Oh, I don’t know. How’s the week been treating you?
Trying to soothe my fevered brow after my encounter with the collectability of antique laserdiscs, I thought I might hunker down with the boxes of records for a while. I still have plenty from that collection of easy listening records to go through, and so far the vast majority of those were issued before I learned to read. (Yeah, it was hieroglyphics in those days. Go dust your turntable or something, Nutella kolace.)
I little realized that peril awaits us everywhere. The first box I opened was part of the original owner’s polka collection.
This had a little of everything in it. I already knew about Mexican polka records. See, the polka craze was in full swing—and if you’ve ever polkaed, you know I mean swing—when the Austro-Hungarian Empire was trying to consolidate its overseas empire, and all those officials from Vienna naturally had the polka at all their society affairs. It caught on, mingled with the other strands of Latin music, and so now I have these albums of mariachi bands playing polkas.

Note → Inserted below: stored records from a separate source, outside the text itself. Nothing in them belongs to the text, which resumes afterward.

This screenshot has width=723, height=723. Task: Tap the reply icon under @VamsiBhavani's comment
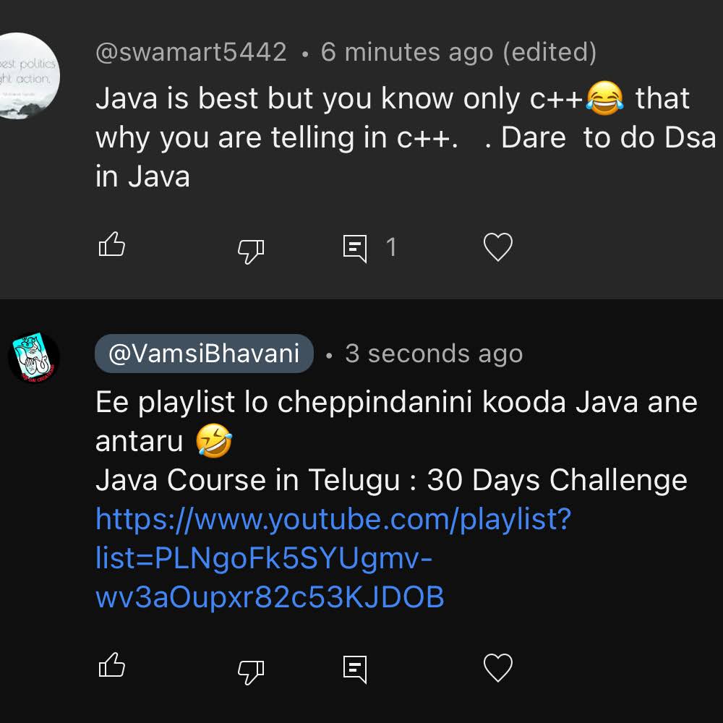pos(354,668)

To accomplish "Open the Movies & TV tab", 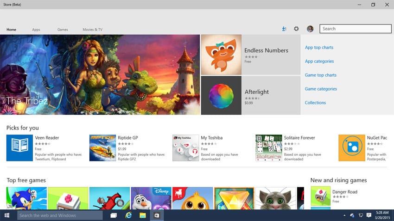I will [92, 30].
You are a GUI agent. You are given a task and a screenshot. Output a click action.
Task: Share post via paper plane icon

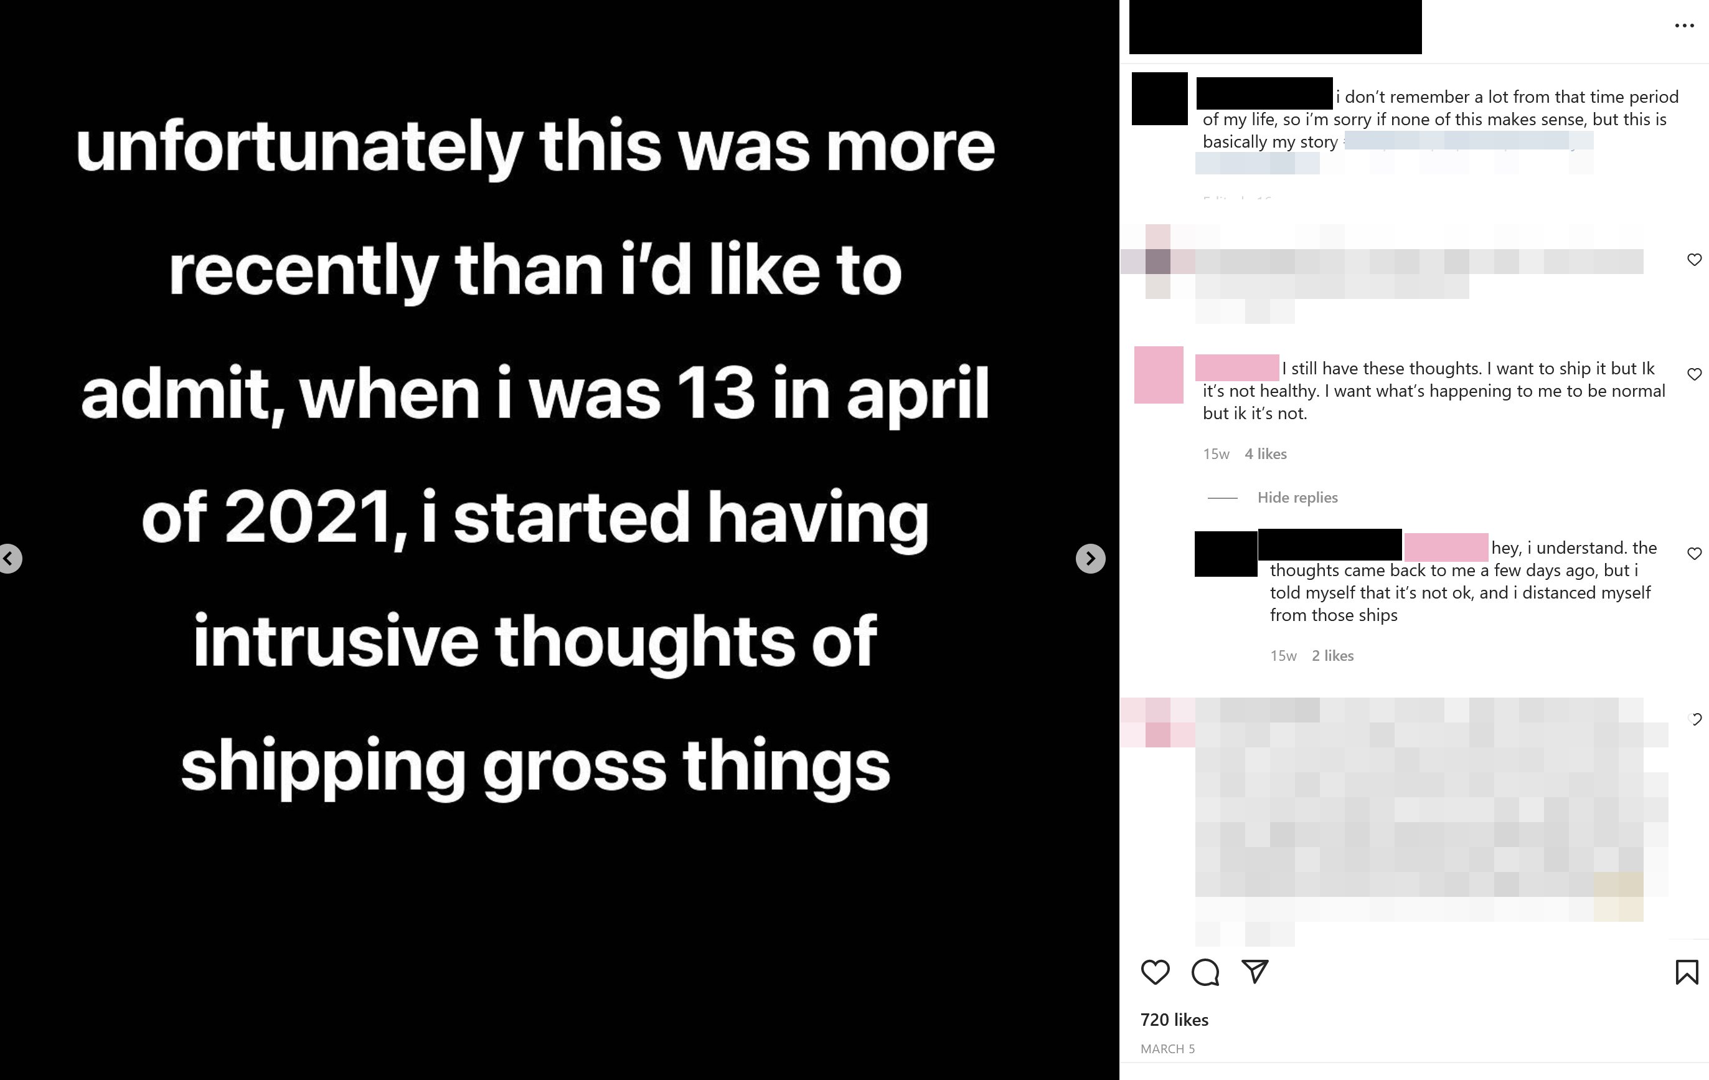coord(1255,971)
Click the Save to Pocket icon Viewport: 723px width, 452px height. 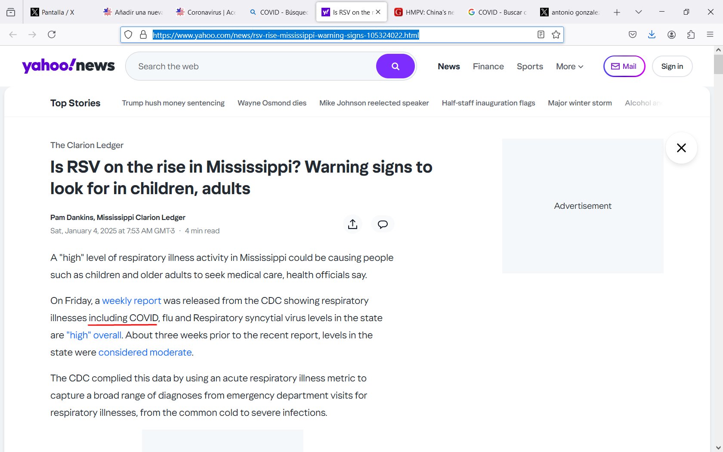point(632,35)
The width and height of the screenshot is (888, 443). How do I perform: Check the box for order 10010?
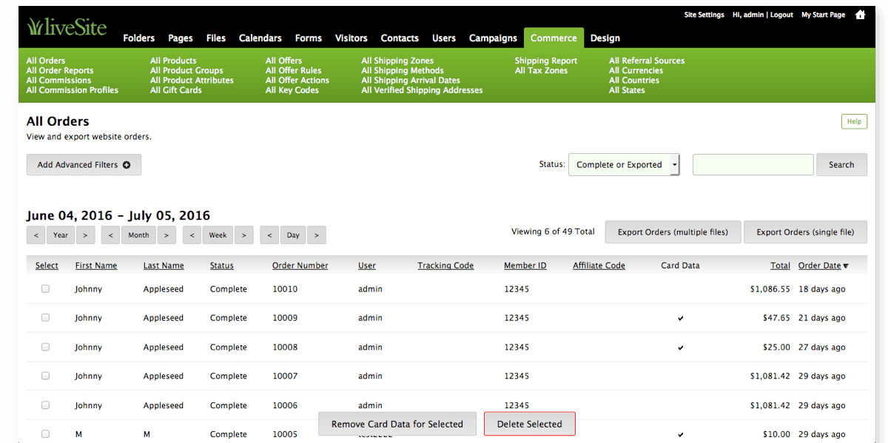coord(45,289)
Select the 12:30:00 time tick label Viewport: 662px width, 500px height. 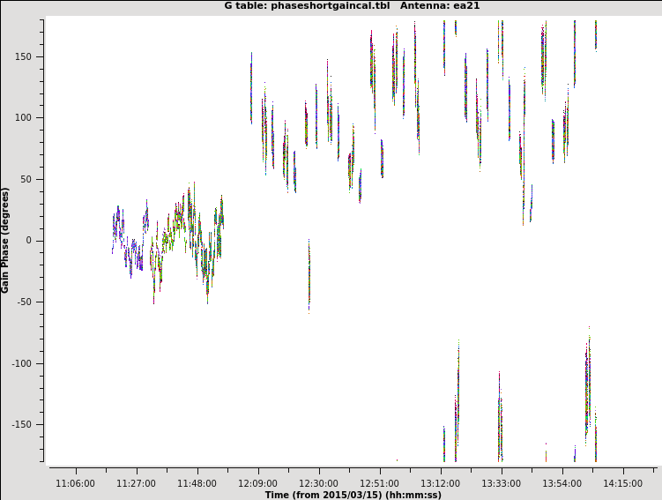318,483
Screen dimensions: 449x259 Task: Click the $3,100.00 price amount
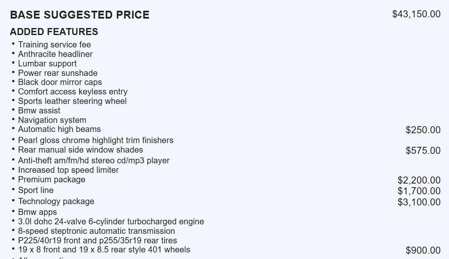[x=419, y=202]
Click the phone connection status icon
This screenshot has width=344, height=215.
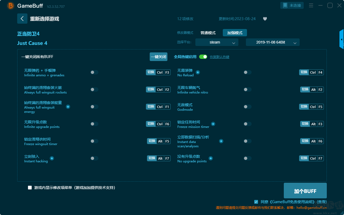click(285, 5)
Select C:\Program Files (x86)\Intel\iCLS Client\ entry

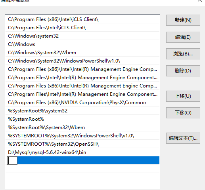click(82, 19)
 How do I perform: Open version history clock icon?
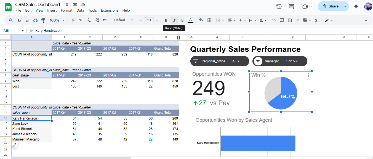point(279,6)
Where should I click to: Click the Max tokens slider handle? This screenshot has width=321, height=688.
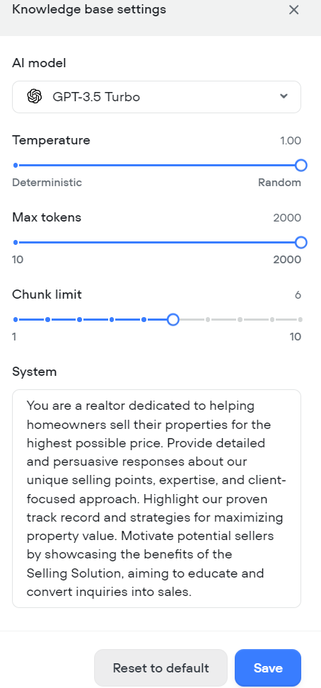pyautogui.click(x=300, y=242)
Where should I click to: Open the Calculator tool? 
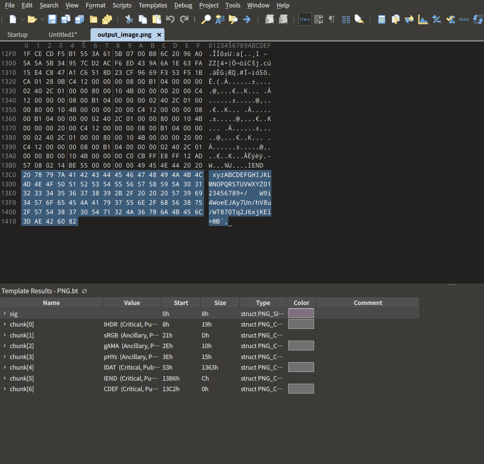tap(381, 19)
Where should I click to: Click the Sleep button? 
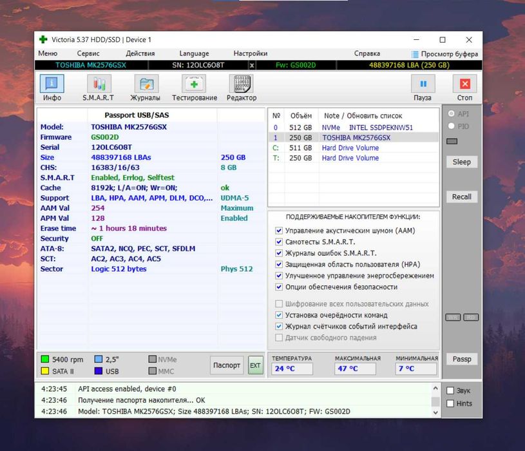click(462, 162)
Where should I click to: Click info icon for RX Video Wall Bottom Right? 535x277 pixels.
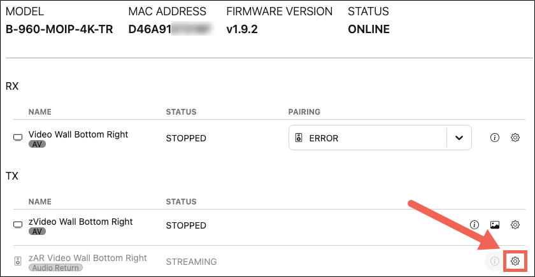click(494, 138)
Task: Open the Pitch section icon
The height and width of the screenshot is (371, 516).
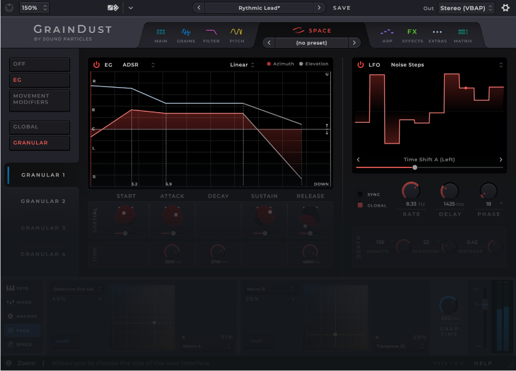Action: pos(236,34)
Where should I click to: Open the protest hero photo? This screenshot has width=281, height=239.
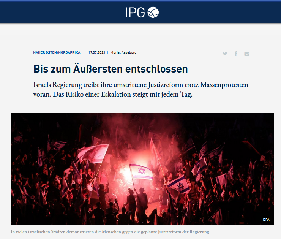tap(142, 169)
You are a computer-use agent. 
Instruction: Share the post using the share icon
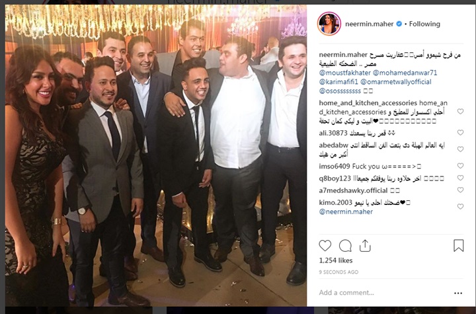point(365,246)
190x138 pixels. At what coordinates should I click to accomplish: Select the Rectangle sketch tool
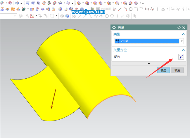[x=147, y=9]
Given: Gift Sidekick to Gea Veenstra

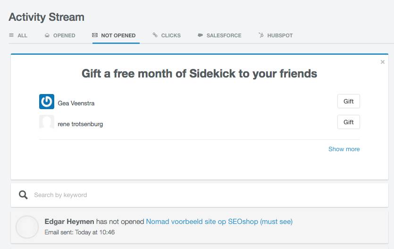Looking at the screenshot, I should coord(348,102).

I come from primarily Bohemian territory, myself, so I had never come across so many oberek records. The oberek, Wikipedia informs me, is the second most popular dance among Polish-Americans, after the polka. Their description of it makes it sound very athletic. I think I can confidently state that this is the largest collection of oberek records the Book Fair has ever turned up.
The hint that things might get a little weird came with the album of “Polish Religious Hymns”. I expect I may have one or two non-religious hymns in this collection so far, but they do not come with labels.
A lot of these records were produced right here in Chicago. I was already aware of a record company or two which specialized in polkas, thanks to that collection a year or so ago which included a massive stack of their 45 rpm polka records. What I had yet to learn is that there is, just as with pizza, a uniquely Chicago style polka. (In fact I’m told there are two “Chicago Hunky” or “Chicago Honky” and “Chicago Push”. The difference between the two seems to be the composition of the band, clarinets taking the lead in Chicago Honky and an accordion or concertina in Chicago Push.)
One of the leaders in the world of Chicago-Style Polka, and a man represented by about two dozen albums in this collection, was one Walter Jagiello, or Li’l Wally. From “Chicago is a Polka Town” in the 50s through “God Bless Our Polish Pope” (his composition for the visit of John Paul II) and beyond, he recorded Chicago-style polkas for years, usually on Jay-Jay records. A picture of him appeared in the ads on the backs of even the records of other artists. (He founded Jay-Jay records. By the way, the Pope requested an encore.)
What set me back, though, about the collection was that it included Li’l Wally’s “Adults Only Polka Party” album. I am no prude, coconut crumpet, but I could only hang my head in dismay to see such a record. Because, dadburn it, the titles of all the naughty songs are in Polish.
Serves me right, I spose, for making fun of their religious hymns.